While rarely in the public eye in the past, Lebanon’s Navy is set for an increased role in the country’s security as the first oil and gas explorations start near the disputed maritime border with Israel. Lebanon announced last week the beginning of the first explorations in energy blocks 4 and 9 off the northern and southern coasts respectively. Security is a concern as Block 9 is on the disputed maritime border with Israel.

Naval Forces commander Brig. Gen. Hosni Daher said he was hopeful that this new phase in Lebanon’s maritime presence would lead to improved equipment and a greater role for the Navy.

“If a platform for this exploration is to be built, it will need protection and the Navy should do that. Hence, there has come a need for the Navy to be able to be present in the sea in order to protect these platforms and the resources in general,” Daher told The Daily Star.

Lebanon’s naval capacities are in need of an upgrade, Daher said, as most of the ships are old and small.

“We don’t have big ships,” he said. “The biggest [ship] that we have is 40 meters in length and was a donation from the United States.

“We have two other vessels that are bit smaller that were given to us by Germany, while the other ships are old ones.”

The quality of equipment impacts the Navy’s ability to have ships at sea at all times, Daher added.

“These are small ships that can’t be at sea for long stretches. Once conditions at sea are rough, it becomes very difficult [for the ships] to stay out,” he said.

In addition, the differences across the German, French and American-produced vessels present challenges for maintenance and repairs, and Navy armament is very expensive and costly, Daher said.

Still, he expressed hope that the Navy could soon add some larger ships to its fleet that can stay at sea around the clock.

“Once the [exploration] area is even more secure, that would create an atmosphere for investment and will attract companies,” he said.

While Daher underscored that the situation off Lebanon’s coast is stable at the moment and the Navy is coordinating with UNIFIL – the peacekeeping mission that also assists in monitoring the territorial waters – he said there is a need for greater security.

Until this happens, the Navy will continue doing its job with its available capabilities, he added.

Lebanon’s Navy was established in the 1950s and was first based in Beirut, but was then transferred to Jounieh for a couple of years during the Civil War before operations at the Beirut headquarters resumed.

“Since then we’ve had two naval bases with the command here in Beirut,” Daher said. “The Jounieh base is responsible for the [water] territorial sector extending from Nahr al-Kalb toward the northern border, [while] the Beirut base is responsible for the area from Nahr al-Kalb toward the southern border.”

Daher added that along the two sectors, there are different Navy centers that assist the main bases in maintaining the state’s authority in its maritime territories.

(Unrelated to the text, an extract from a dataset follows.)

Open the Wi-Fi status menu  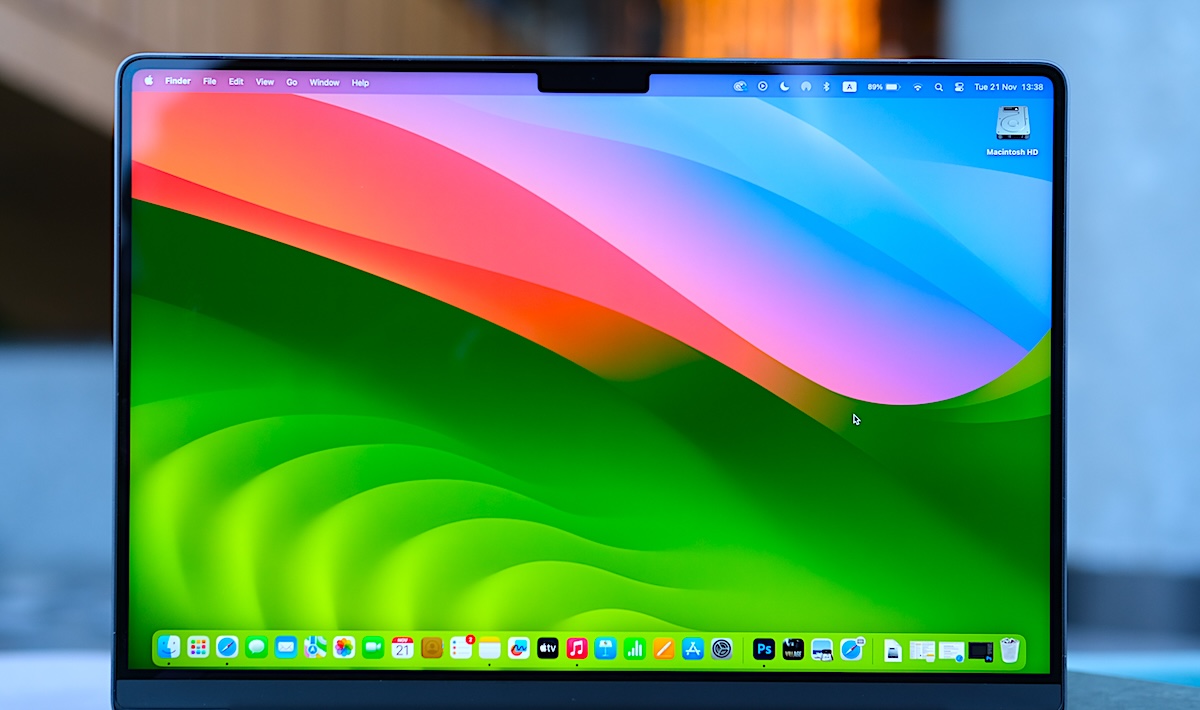click(x=917, y=87)
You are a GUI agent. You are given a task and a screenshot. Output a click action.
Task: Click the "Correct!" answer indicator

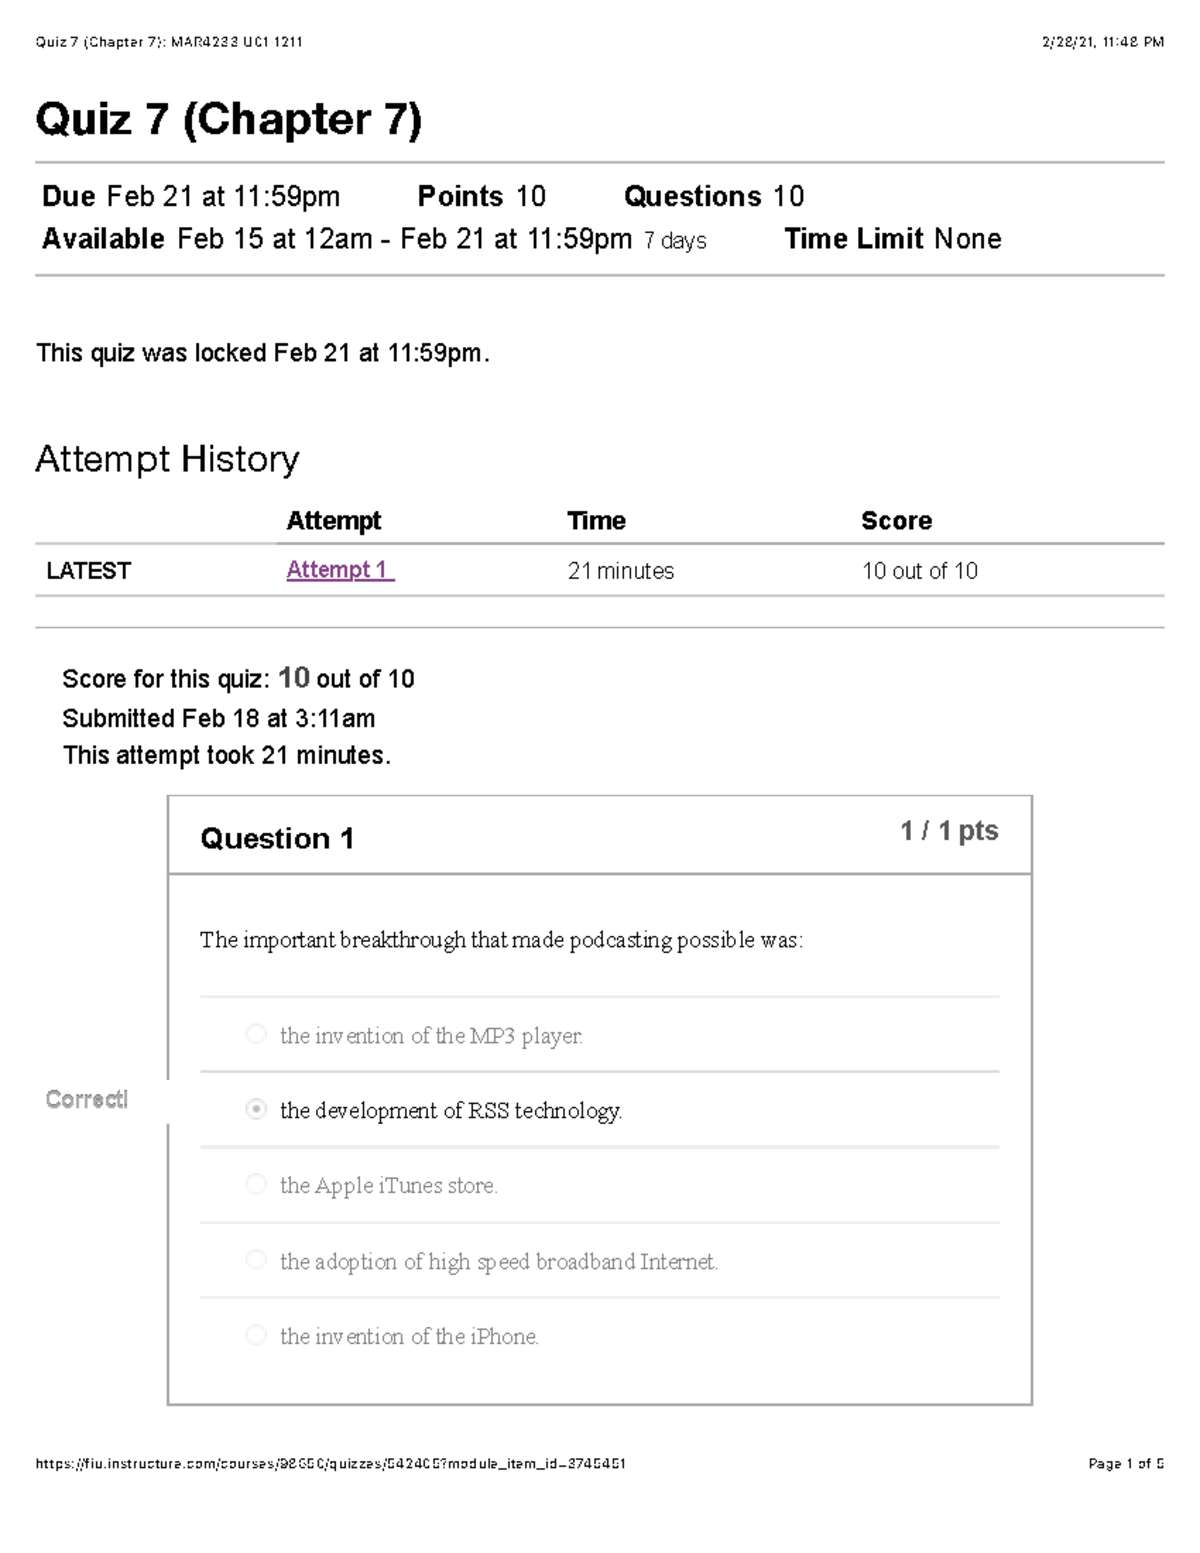click(x=87, y=1100)
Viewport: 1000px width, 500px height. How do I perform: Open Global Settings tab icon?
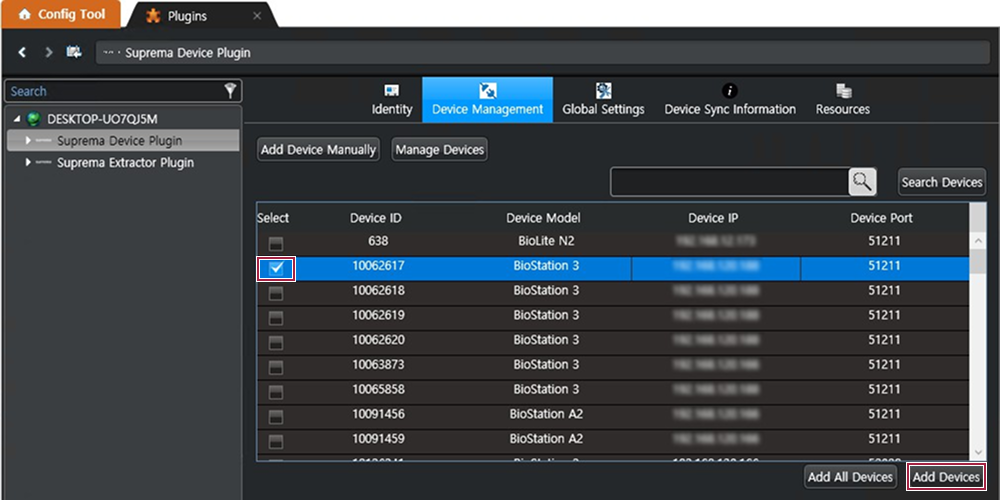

The Navy was responsible for monitoring the shoreline during the 2006 war, and suffered personnel and equipment losses during the conflict. Israel “hit all of [the radars] along the coast and we even lost soldiers from the forces that were responsible for these systems,” Daher said.

The Navy includes around 2,000 soldiers and 110 officers who are distributed between the Beirut and Jounieh bases, departments and centers. They are enrolled through the naval academy based in Jounieh, and from there are assigned to an area of specialty.

While awaiting the start of offshore explorations that may bring it into the limelight, the Navy’s tasks will for now include search and rescue missions, pollution cleanup, protecting water resources and fighting the smuggling of people and drugs. For the time being, “You can consider us to be the ‘unknown soldiers,’” the Navy officer said.